Import the *lfw* dataset using the *get_lfw_data()* in *syntheticdata*. Use the implemented function to encode and decode the data by projecting on a lower dimensional space such that POV=0.9. Use the function *imshow* to plot and compare original and reconstructed pictures. Comment on the results.

In [None]:
X,y,h,w = syntheticdata.get_lfw_data()

In [None]:
Xhat,m = encode_decode_PCA_with_pov(X,None)

In [None]:
plt.imshow(X[0,:].reshape((h, w)), cmap=plt.cm.gray)
plt.figure()
plt.imshow(Xhat[0,:].reshape((h, w)), cmap=plt.cm.gray)

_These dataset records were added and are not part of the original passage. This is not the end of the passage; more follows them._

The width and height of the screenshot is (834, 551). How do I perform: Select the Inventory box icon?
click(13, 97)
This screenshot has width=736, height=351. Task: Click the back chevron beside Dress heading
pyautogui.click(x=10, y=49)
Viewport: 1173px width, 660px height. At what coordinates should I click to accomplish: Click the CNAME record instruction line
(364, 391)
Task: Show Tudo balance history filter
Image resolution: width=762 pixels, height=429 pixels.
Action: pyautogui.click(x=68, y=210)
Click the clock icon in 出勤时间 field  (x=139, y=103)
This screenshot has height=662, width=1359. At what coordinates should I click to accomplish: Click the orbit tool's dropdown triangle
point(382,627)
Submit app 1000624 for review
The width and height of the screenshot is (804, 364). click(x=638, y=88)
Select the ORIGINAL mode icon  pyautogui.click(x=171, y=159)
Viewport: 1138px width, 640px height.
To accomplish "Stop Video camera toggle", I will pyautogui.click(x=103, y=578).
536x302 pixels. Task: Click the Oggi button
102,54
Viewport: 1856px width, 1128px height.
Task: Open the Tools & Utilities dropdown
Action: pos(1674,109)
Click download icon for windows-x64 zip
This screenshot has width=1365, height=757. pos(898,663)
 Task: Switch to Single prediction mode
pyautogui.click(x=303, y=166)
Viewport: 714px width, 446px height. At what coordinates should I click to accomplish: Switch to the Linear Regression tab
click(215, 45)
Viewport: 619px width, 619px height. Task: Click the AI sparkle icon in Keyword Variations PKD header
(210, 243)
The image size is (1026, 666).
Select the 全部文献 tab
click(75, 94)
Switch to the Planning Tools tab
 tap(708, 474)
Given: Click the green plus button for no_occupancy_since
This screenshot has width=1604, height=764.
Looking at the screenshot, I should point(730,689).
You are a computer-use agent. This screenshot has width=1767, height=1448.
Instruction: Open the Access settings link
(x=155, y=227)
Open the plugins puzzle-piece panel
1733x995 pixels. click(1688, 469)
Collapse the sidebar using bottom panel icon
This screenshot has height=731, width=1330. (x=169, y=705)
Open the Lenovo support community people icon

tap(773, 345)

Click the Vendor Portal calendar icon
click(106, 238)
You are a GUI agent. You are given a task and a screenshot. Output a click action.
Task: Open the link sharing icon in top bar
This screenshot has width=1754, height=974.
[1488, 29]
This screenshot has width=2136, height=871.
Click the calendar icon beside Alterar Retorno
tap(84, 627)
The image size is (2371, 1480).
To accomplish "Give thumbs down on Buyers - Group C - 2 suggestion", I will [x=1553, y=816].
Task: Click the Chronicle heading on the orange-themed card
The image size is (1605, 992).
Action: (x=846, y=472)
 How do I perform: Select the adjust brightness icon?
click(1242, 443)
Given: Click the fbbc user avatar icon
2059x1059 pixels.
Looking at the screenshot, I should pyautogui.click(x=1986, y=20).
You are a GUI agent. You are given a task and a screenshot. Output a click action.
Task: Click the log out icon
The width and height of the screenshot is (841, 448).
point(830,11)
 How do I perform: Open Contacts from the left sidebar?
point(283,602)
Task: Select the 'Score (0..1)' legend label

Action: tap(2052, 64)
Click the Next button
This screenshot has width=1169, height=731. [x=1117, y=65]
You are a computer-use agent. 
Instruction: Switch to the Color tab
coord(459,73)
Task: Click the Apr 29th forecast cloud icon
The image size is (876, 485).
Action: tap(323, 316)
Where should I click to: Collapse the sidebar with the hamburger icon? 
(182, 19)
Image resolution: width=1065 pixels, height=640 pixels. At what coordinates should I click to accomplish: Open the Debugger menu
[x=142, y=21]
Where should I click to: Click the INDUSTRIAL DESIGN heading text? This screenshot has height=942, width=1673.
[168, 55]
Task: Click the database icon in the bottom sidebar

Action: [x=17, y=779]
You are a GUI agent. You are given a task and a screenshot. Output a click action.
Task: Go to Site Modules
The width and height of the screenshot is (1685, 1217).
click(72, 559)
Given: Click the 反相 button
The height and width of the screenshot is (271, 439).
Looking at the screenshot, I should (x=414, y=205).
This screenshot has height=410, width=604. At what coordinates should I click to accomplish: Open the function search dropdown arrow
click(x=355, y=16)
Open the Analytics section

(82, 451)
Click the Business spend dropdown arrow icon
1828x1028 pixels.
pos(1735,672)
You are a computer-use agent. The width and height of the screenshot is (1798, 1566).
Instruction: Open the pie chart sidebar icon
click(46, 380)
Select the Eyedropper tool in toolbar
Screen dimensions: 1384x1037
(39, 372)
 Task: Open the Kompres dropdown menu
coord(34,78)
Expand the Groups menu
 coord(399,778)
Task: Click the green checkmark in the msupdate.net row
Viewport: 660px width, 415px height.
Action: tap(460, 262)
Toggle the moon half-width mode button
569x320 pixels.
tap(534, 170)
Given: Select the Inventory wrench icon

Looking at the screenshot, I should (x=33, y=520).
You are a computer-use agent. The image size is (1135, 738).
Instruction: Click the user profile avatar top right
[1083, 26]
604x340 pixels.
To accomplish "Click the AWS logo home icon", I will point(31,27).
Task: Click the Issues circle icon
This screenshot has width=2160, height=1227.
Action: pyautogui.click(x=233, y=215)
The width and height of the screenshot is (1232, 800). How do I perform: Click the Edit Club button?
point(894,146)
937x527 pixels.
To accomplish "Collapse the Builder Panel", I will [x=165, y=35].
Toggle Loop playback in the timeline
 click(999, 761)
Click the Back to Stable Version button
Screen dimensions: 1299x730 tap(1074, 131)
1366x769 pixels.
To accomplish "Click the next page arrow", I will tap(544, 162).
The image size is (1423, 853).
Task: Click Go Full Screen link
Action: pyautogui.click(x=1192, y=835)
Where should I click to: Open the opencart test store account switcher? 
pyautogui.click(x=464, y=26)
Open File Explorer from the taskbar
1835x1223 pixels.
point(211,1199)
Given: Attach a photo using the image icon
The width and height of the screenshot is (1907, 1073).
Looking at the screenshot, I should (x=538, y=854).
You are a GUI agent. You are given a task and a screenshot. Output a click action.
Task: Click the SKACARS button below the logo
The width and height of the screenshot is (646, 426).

**Comment:** enter your comment here.

## Optional 2: Quantitative Assessment of K-Means

We used k-means for clustering and we assessed the results qualitatively by visualizing them. However we often want to be able to measure in a quantitative way how good the clustering was. To do this, we will use a classification task to evaluete numerically the goodness of the representation learned via k-means.

Reload the *iris* dataset. Import a standard *RidgeClassifier* from the module *sklearn.linear_model*. Use the k-means representations learned previously (*yhat2,...,yhat5*) and the true label to train the classifier. Evaluate your model on the training data (we do not have a test set, so this procedure will assess the model fit instead of generalization) using the *accuracy_score()* function from the *sklearn.metrics* module. Plot a graph showing how the accuracy score varies when changing the value of k. Comment on the results.

In [None]:
X,y = syntheticdata.get_iris_data()

In [None]:
from sklearn.linear_model import RidgeClassifier
from sklearn import metrics
lr = RidgeClassifier()

lr.fit(None)
yhat = lr.predict(None)
print(metrics.accuracy_score(y,yhat))

lr.fit(yhat2.reshape([yhat2.size,1]),y)
yhat = lr.predict(yhat2.reshape([yhat2.size,1]))
acc2 = metrics.accuracy_score(y,yhat)

None

**Comment:** enter your comment here.

# Conclusions 

In this notebook we studied **unsupervised learning** considering two important and representative algorithms: **PCA** and **k-means**.

First, we implemented the PCA algorithm step by step; we then run the algorithm on synthetic data in order to see its inner workings and evaluate when it may make sense to use it and when not. We then considered two typical uses of PCA: for **visualization** on the *iris* dataset, and for **compression-decompression** on the *lfw* dataset.

We then moved to consider the k-means algorithm. In this case we used the implementation provided by *scikit-learn* and we applied it to another prototypical unsupervised learning problem: **clustering**; we used *k-means* to process the *iris* dataset and we evaluated the results visually.

In the final optional part, we considered two additional questions that may arise when using the above algorithms. For PCA, we considered the problem of **selection of hyper-parameters**, that is, how we can select the hyper-parameter of our algorithm in a reasonable fashion. For k-means, we considered the problem of the **quantitative evaluation** of our results, that is, how can we measure the performance or usefulness of our algorithms.